しかし、これらのインプレッション数とクリック数の急増は、オフラインの広告キャンペーンの成功、季節的なトレンド、その他の定量化が難しい外部要因によって起こることもあります。
これらの要因に加えて、急増が不正な活動を示唆している可能性もあります。例えば、真夜中など、奇妙な時間帯にクリックやインプレッション数がピークを迎える場合は、海外からのトラフィックを示唆している可能性があります。外国を対象にしていない場合、これは疑わしいことです。
トラフィックが多いのにコンバージョン率が低い
多くのクリックは多くのコンバージョンにつながるはずですよね?必ずしもそうとは限りません。コンバージョン率が低いことが定期的に見られる場合は、まず広告を見直す価値があるかもしれません。
行動喚起やサイト訪問者が必要なアクション(チェックアウト、連絡など)を完了しやすいかどうかなどの機能を検討してください。
トラフィック量の急増が見られるのに、コンバージョン率の上昇が見られない場合は、大きな警告サインです。
想定外の国からのアクセス
海外からのトラフィックは、グローバル企業にとってはよくあることですが、ローカル向けのキャンペーンでも、ターゲットではない想定外の国からのアクセスが見られることがあります。これは、ユーザーが VPN(仮想プライベートネットワーク)を使って、自分の実際の場所を隠して、本来見られるはずのない広告を見ている可能性があります。
例えば、CHEQ for PPC をご利用いただいている DIY eCommerce は、PPC広告とソーシャルメディア広告で、VPN を使ってロケーションを隠蔽した 14,000 件の不正クリックが検出されました。これらのクリックは、実際には中国とマレーシアから発生しており、イギリスのバイヤーを装っていました。このサイトはこれらの地域に出荷していないため、これらのクリックはクライアントにとって無効なクリックと判断されました。広告に頻繁に、見慣れない国からのアクセスが見られる場合は、IPアドレスを調査し、不正なトラフィックをブロックするソフトウェアの使用を検討しましょう。

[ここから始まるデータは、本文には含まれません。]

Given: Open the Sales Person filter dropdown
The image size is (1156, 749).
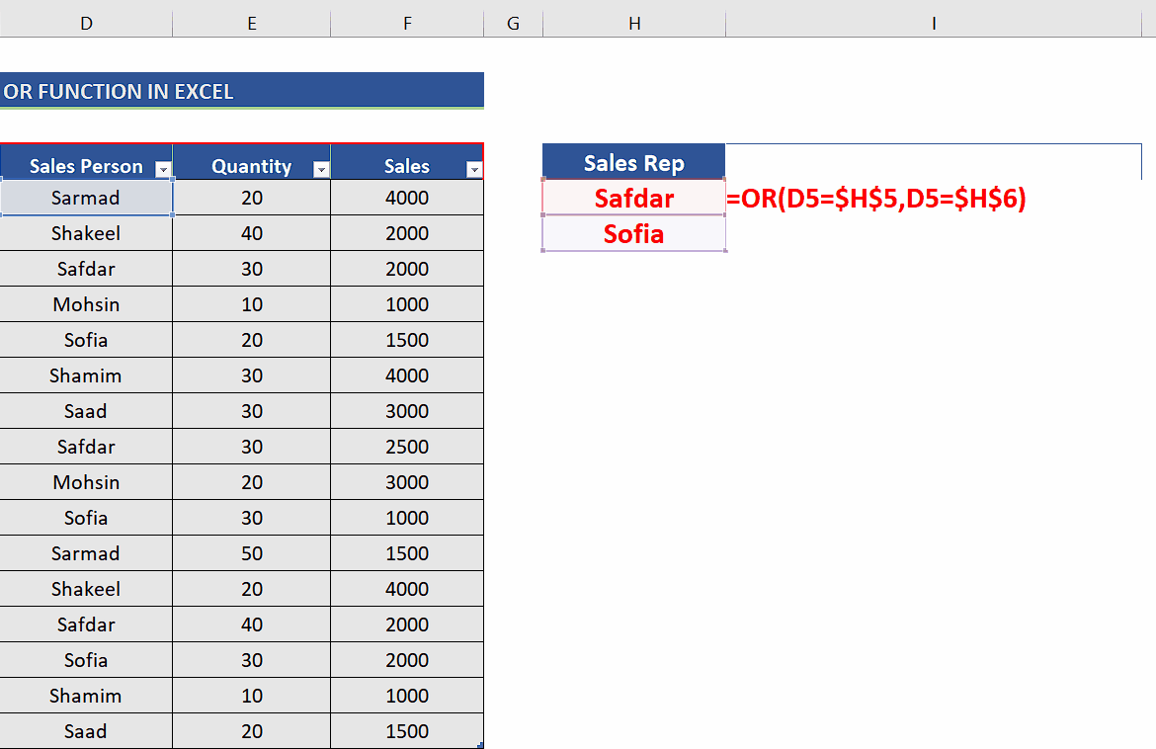Looking at the screenshot, I should pyautogui.click(x=162, y=168).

クリック詐欺を検出するための技術について、詳しく知りたい方はこちらをご覧ください。(英文)
クリック詐欺を防ぐ方法: PPC広告を守るための対策
これまでの内容から、クリック詐欺を防ぐために何が行われているのか、有料広告での不正なクリックを防ぐために自分でできることはあるのかと疑問に思われるかもしれません。
最初の質問への答えは、クリック詐欺を防ぐための取り組み(英文)は確かに存在し、多くの PPC プラットフォームがある程度の保護を提供しているということです。

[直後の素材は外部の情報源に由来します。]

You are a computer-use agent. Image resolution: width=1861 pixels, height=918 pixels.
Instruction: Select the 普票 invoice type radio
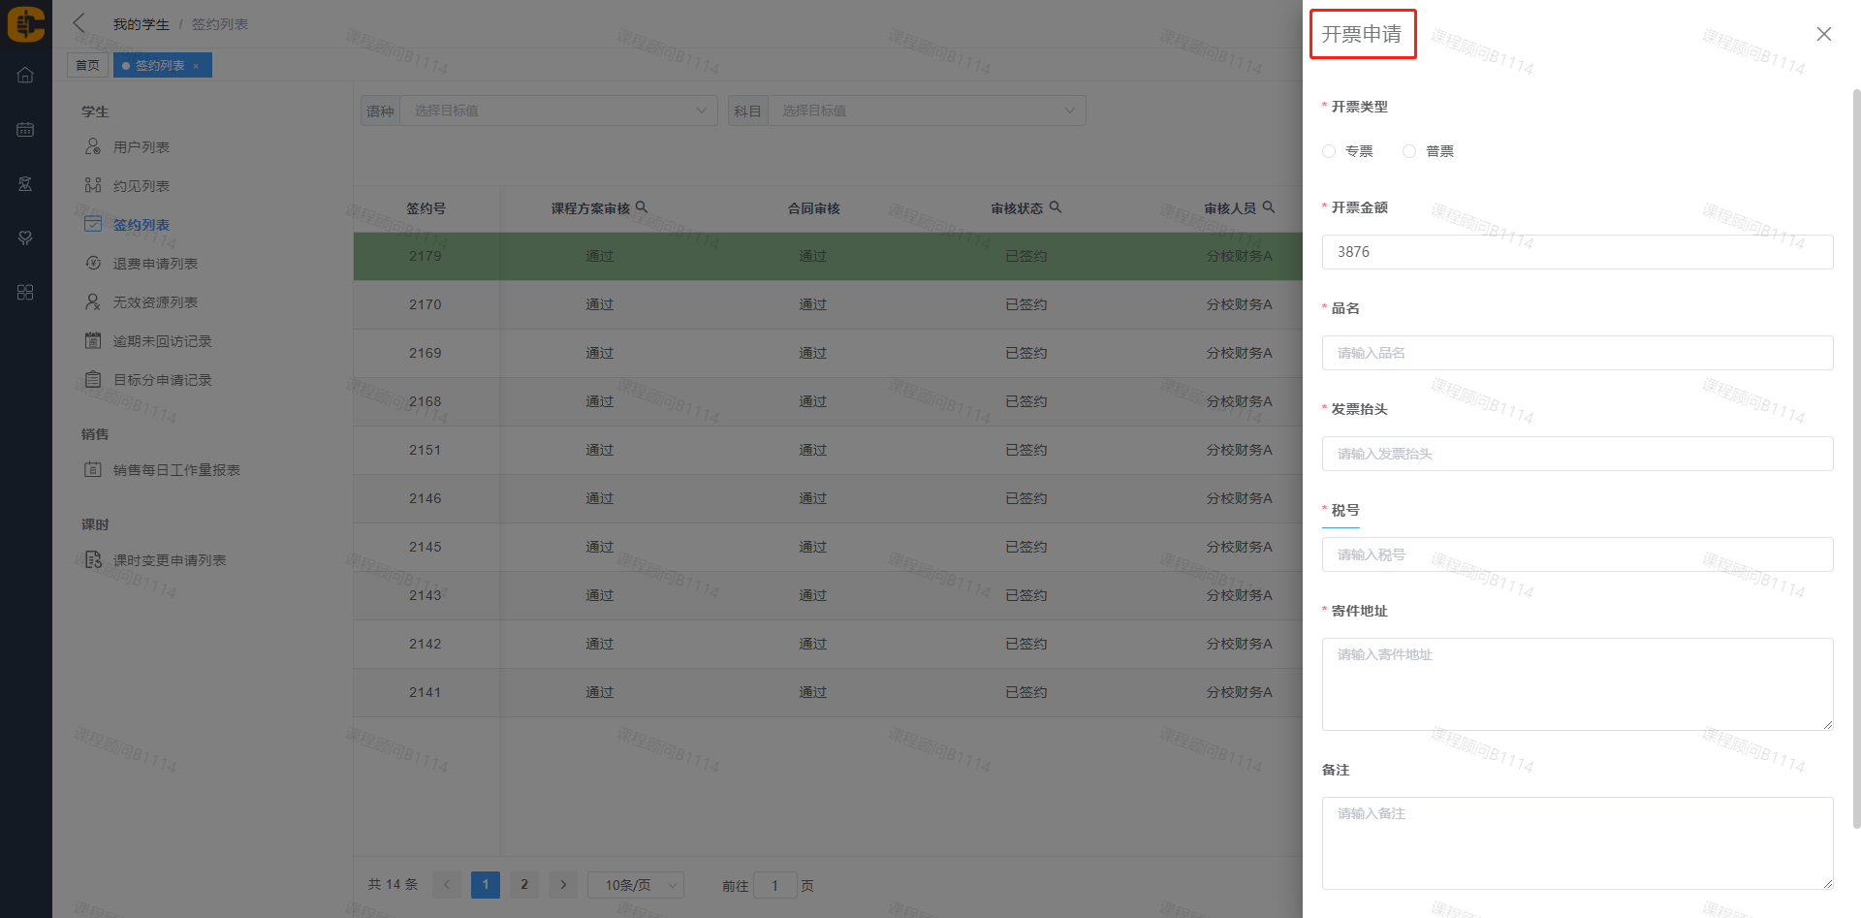pyautogui.click(x=1409, y=151)
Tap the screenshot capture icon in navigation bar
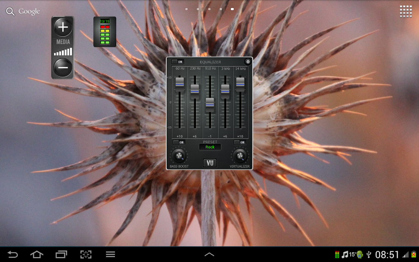 click(86, 255)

例えば、Google には、無効なクリックを特定して防止するために 24 時間体制で取り組んでいる専門チームがあります。
Google 広告から返金を要求する方法については、この記事(英文)をご覧ください。
手動で行うクリック詐欺対策
そして、2 つ目の質問への答えはこちらです。クリック詐欺や無効なクリックへの露出を減らすために役立つ手動の方法があります。
しかし、これらの多くは、ペイパークリック(PPC)広告を実行している場合でも、とにかく使用すべき手法です。
ターゲット設定の最適化
世界中に広告を配信するのではなく、特定の地域に絞ってローカライズされたキャンペーンを実施することで、広告予算をより効果的に活用できます。これにより、広告費と PPC 広告の支出を細かく管理することが可能になります。

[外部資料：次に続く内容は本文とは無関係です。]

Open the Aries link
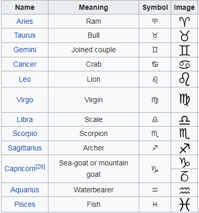Viewport: 199px width, 213px height. point(25,21)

さらに、不正行為が行われやすい特定の地域をターゲットから除外することもできます。
IP アドレスの除外
クリック詐欺対策として、IP アドレスの監視は非常に重要です。IP アドレスを分析することで、不正行為を特定し、軽減することができます。
例えば、同じ IP アドレスから大量のクリックやウェブサイトへのアクセスが確認された場合、クリック詐欺の可能性があります。また、ターゲットにしていない地域からのアクセスも確認できる場合があります。
このような場合は、Google 広告アカウントの除外リストに IP アドレスを追加することで、不正なトラフィックを遮断できます。
配信時間の最適化
広告を常に表示し続けていませんか? 24 時間 365 日広告を表示し続けることは、ペイパークリック広告のコストパフォーマンスを最大限に引き出す方法ではありません。
広告を効果的に配信するには、ターゲットとなるタイミングを適切に選択することが重要です。 適切なタイミングで広告を表示することで、無駄な広告費を抑え、投資収益率を向上させることができます。
全プラットフォームに対応するリアルタイムの自動クリック詐欺防止
PPC 広告を手動で調整してクリック詐欺を防ぐ時間はありませんよね。そこで、クリック詐欺防止ソフトウェアの出番です。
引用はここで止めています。